▸ Prompt: The line that holds "Click resize handle" marks the start. Return it and each following line through the end of the data, unchanged.

----- Exercise materials -----

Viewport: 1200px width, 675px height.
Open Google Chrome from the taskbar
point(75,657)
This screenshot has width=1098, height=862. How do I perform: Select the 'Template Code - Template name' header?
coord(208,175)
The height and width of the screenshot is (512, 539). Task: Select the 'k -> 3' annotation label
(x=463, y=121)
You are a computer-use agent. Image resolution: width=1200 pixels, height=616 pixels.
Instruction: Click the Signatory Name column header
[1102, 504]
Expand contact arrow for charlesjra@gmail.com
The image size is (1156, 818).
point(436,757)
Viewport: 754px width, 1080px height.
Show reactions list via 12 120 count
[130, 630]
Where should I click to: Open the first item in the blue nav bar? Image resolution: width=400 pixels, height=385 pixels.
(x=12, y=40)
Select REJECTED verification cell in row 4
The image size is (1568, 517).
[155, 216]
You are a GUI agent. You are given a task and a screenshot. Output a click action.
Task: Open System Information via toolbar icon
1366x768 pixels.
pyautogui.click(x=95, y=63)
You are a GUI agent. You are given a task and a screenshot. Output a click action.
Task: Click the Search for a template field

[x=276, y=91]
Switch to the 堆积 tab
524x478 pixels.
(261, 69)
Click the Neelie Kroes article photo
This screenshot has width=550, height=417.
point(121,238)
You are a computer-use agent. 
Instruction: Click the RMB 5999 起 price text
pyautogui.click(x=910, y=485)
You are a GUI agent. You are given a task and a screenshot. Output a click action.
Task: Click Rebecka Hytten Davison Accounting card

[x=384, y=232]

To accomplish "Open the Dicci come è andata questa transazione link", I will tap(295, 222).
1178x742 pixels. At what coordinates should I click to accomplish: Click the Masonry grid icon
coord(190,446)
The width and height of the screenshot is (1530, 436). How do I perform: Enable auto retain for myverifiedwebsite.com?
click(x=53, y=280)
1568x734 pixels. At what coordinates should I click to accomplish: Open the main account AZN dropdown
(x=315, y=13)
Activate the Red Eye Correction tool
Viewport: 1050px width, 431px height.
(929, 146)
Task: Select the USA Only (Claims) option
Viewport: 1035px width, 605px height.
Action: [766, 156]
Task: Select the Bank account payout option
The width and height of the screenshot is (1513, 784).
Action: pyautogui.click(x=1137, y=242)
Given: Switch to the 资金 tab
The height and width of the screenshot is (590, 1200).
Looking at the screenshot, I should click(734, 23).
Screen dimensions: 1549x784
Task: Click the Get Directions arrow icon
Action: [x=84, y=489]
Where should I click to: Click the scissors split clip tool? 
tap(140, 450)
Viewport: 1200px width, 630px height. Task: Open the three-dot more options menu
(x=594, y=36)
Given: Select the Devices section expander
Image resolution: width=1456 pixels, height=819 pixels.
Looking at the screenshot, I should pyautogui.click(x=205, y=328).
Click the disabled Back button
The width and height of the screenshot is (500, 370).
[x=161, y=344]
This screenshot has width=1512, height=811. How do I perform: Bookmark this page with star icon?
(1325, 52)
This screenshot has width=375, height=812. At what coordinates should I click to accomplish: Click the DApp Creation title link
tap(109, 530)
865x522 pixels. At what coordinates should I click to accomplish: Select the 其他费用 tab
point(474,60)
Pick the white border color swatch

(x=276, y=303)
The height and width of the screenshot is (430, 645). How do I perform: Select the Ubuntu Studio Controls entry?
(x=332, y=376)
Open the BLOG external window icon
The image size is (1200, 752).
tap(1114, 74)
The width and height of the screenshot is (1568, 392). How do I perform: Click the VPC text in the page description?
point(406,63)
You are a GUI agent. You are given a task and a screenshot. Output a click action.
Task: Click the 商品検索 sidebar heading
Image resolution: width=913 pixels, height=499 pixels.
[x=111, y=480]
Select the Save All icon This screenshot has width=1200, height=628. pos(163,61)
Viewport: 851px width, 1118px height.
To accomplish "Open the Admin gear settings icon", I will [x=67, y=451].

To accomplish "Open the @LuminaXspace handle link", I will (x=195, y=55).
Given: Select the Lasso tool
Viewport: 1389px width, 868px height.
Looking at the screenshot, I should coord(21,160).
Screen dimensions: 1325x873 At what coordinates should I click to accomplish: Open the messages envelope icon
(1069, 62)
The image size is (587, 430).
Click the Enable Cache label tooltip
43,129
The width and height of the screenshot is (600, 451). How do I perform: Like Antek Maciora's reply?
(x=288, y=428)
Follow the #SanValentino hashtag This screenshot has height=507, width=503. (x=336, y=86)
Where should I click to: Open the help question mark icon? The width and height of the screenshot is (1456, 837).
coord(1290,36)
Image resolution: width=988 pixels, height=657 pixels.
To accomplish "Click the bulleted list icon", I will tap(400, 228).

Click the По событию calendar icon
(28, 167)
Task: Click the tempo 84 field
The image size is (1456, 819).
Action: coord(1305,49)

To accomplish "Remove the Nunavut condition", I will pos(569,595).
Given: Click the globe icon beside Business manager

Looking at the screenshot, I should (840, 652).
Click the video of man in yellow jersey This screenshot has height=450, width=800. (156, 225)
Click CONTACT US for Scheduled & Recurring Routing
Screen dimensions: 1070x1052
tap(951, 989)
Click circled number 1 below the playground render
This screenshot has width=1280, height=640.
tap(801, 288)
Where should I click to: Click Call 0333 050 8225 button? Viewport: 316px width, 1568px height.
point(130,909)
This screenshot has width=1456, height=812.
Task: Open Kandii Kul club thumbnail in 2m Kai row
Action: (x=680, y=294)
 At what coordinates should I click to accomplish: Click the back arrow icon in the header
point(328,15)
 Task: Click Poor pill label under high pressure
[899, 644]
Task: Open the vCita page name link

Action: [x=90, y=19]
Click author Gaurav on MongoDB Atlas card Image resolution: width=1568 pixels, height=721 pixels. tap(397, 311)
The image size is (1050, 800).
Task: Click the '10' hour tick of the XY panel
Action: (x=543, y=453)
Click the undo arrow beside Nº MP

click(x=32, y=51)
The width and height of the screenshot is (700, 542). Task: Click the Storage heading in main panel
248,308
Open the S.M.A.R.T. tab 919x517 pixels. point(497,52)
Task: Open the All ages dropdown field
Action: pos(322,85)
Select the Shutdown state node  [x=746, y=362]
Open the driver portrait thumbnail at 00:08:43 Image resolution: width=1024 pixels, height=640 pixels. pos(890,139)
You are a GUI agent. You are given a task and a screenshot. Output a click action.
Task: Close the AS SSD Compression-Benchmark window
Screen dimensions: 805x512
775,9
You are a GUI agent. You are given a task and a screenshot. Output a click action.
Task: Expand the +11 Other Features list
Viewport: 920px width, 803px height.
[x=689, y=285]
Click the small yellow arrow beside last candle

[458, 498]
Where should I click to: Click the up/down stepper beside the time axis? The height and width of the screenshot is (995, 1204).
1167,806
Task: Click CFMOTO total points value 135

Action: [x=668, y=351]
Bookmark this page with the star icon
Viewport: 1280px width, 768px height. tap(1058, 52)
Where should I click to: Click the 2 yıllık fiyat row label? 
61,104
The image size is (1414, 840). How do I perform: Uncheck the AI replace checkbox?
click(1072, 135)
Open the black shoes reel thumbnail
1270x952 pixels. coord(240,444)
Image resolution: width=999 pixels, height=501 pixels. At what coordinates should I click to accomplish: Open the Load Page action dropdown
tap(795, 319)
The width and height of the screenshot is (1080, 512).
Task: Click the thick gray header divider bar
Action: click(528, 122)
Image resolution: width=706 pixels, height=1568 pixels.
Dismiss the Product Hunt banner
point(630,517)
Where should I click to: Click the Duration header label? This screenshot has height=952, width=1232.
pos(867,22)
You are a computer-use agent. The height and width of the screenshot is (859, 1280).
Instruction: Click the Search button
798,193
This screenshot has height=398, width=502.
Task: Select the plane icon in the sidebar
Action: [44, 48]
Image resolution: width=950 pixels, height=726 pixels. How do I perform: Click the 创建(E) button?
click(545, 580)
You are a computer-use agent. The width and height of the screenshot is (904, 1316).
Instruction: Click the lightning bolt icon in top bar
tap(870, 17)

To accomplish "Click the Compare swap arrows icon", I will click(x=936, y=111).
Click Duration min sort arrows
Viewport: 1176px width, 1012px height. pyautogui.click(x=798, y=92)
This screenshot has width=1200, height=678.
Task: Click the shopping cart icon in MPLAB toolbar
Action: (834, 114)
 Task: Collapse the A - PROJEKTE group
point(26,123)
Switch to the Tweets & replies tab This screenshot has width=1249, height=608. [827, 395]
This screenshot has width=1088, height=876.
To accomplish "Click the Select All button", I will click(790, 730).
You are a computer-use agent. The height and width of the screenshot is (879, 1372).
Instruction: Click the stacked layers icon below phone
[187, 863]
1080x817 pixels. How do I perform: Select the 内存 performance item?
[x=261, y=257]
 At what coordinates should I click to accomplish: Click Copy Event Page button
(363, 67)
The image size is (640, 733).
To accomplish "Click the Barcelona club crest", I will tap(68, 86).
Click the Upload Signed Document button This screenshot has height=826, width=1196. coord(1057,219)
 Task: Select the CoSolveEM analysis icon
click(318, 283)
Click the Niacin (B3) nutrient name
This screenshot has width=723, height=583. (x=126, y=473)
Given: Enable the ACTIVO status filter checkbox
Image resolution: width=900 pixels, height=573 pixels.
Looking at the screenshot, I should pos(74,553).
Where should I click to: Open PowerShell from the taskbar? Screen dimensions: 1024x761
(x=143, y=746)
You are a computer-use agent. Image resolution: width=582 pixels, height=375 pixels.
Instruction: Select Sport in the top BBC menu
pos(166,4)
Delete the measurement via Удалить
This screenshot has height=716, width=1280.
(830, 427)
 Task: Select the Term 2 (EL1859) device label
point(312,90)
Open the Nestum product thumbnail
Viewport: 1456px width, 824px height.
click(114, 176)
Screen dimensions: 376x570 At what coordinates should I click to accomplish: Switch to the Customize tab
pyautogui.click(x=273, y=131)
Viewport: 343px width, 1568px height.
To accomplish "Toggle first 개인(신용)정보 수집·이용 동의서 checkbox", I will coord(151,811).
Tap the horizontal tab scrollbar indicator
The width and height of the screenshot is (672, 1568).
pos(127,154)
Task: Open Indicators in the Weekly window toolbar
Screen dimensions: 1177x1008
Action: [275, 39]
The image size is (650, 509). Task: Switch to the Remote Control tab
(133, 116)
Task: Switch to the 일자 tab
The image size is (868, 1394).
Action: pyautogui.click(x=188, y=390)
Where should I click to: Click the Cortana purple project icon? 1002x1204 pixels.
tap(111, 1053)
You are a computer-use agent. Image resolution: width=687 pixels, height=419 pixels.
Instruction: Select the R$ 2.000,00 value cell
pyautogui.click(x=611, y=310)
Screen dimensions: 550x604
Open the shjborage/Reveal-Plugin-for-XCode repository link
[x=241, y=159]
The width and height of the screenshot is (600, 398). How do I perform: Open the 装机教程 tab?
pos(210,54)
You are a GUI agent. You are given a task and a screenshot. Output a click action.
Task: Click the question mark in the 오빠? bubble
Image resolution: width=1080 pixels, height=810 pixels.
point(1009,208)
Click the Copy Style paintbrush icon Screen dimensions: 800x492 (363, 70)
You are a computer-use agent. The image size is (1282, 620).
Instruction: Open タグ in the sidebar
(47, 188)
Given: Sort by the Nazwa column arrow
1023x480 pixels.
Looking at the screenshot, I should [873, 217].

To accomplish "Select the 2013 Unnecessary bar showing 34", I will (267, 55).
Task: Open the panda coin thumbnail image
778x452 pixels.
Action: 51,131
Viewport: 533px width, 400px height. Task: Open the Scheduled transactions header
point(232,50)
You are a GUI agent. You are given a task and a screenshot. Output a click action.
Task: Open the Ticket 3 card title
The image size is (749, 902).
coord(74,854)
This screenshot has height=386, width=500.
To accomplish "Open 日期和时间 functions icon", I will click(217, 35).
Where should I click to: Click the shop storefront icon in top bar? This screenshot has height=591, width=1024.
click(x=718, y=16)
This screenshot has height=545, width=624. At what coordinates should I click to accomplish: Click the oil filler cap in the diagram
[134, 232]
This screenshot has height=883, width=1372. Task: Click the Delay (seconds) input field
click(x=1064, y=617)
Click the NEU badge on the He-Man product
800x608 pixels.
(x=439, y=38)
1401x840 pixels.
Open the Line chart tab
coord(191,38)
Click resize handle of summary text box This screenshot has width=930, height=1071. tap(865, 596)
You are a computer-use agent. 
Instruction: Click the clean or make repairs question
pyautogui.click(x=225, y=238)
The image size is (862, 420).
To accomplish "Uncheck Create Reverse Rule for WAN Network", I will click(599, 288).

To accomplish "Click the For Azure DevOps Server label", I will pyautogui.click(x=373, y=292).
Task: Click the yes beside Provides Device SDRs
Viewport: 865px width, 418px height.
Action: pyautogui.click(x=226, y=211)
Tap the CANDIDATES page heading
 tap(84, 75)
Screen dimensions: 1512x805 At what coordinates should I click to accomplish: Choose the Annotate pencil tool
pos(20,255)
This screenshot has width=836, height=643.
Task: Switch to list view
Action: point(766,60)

-----

▸ Solution to this task:
Click resize handle of summary text box This screenshot has width=930, height=1071. tap(865, 596)
You are a computer-use agent. 
Instruction: Click the clean or make repairs question
pyautogui.click(x=225, y=238)
The image size is (862, 420).
To accomplish "Uncheck Create Reverse Rule for WAN Network", I will click(599, 288).

To accomplish "Click the For Azure DevOps Server label", I will pyautogui.click(x=373, y=292).
Task: Click the yes beside Provides Device SDRs
Viewport: 865px width, 418px height.
Action: pyautogui.click(x=226, y=211)
Tap the CANDIDATES page heading
 tap(84, 75)
Screen dimensions: 1512x805 At what coordinates should I click to accomplish: Choose the Annotate pencil tool
pos(20,255)
This screenshot has width=836, height=643.
Task: Switch to list view
Action: point(766,60)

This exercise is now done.